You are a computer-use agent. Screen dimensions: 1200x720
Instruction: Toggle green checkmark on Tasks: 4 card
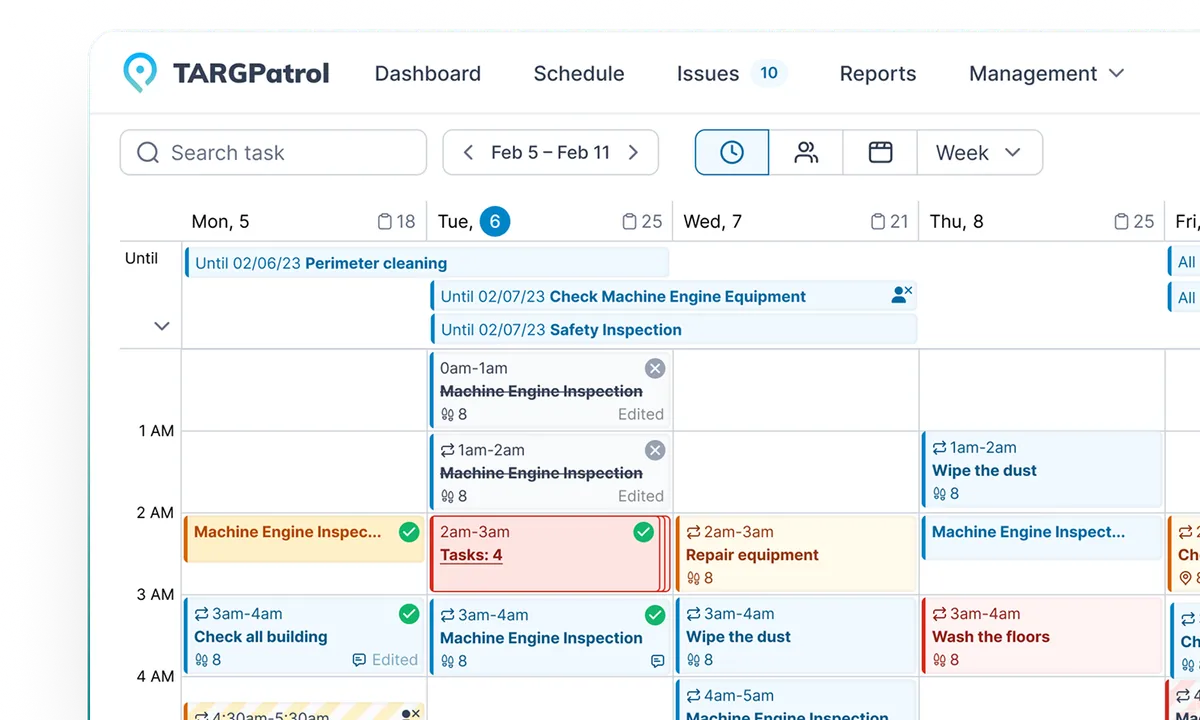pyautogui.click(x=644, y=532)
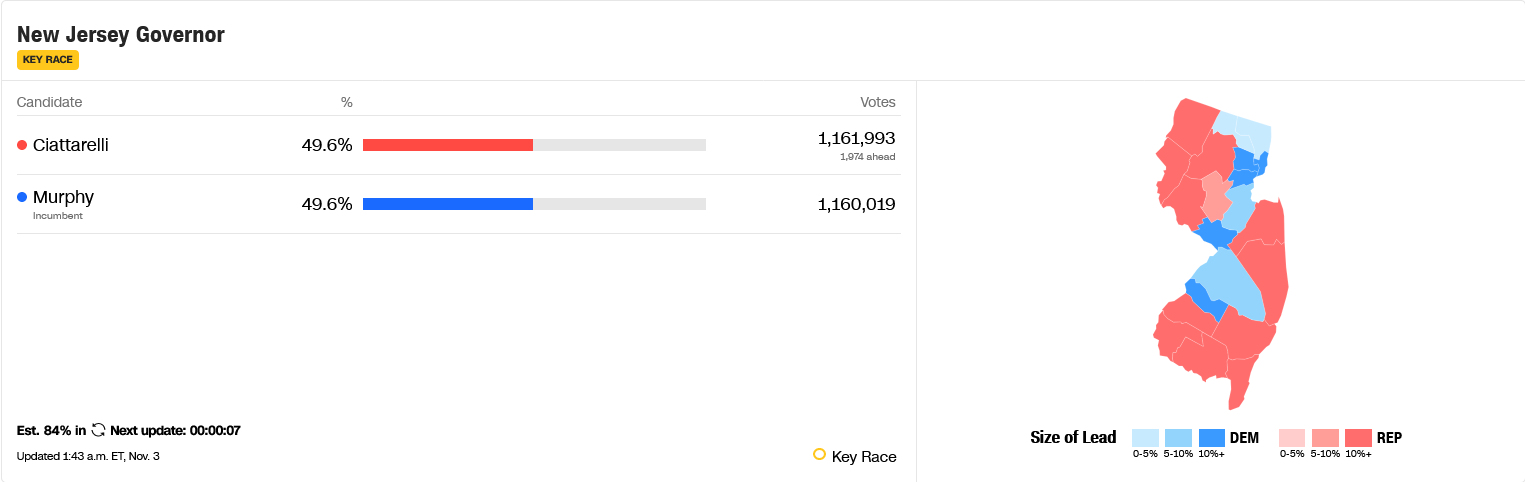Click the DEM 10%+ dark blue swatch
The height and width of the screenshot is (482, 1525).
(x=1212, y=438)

○ ○ ○ ○ ○

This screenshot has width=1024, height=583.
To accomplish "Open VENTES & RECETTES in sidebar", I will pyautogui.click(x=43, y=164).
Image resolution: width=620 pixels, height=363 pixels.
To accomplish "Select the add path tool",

○ ○ ○ ○ ○

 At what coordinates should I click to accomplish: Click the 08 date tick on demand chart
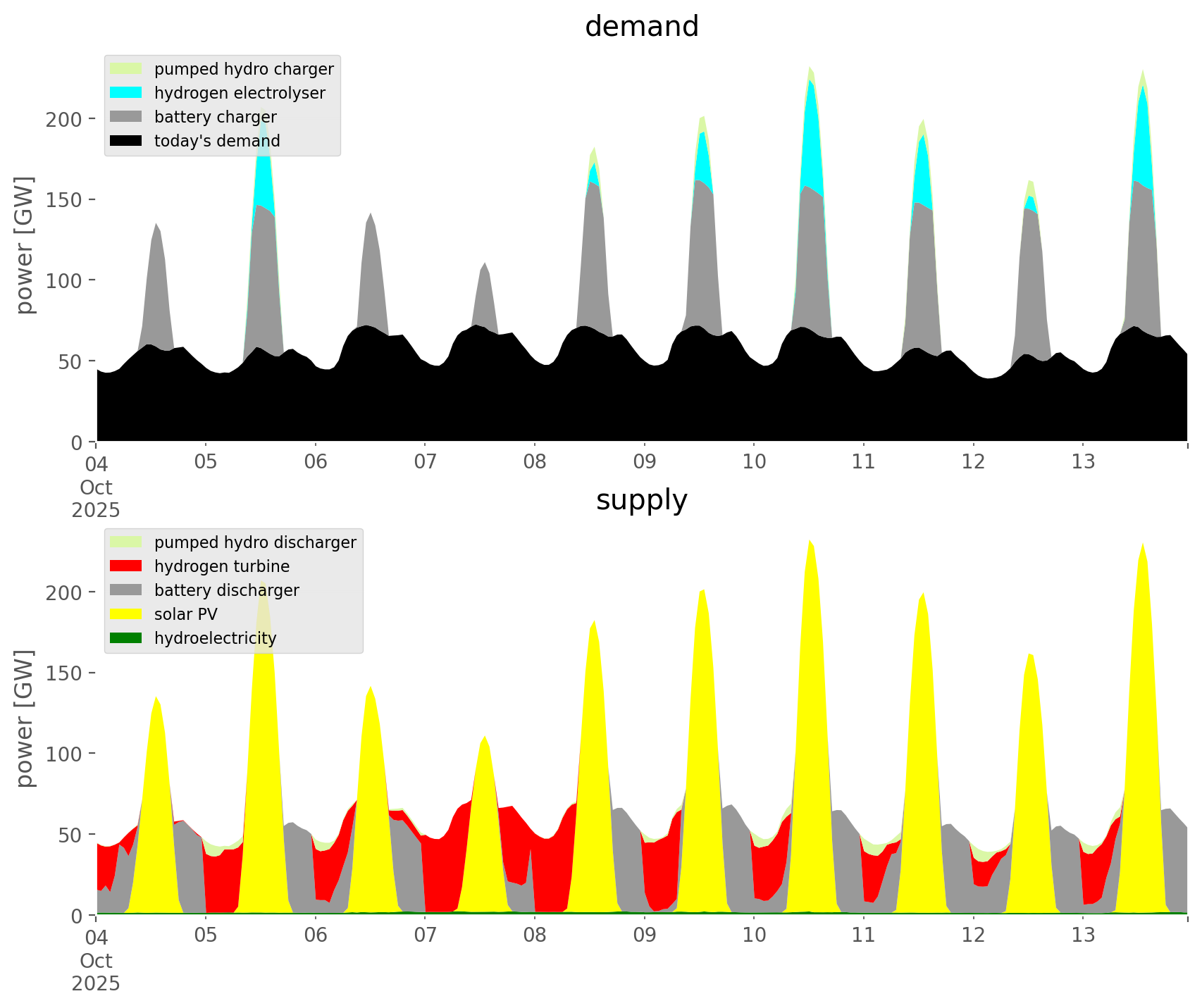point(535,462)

○ ○ ○ ○ ○

**Exercise requirements**
I'd like the lines above from the one with "This screenshot has width=1024, height=583." up to and including the one with "the add path" copied exactly, with no other lines.

**Answer space**
This screenshot has width=1024, height=583.
To accomplish "Open VENTES & RECETTES in sidebar", I will pyautogui.click(x=43, y=164).
Image resolution: width=620 pixels, height=363 pixels.
To accomplish "Select the add path tool",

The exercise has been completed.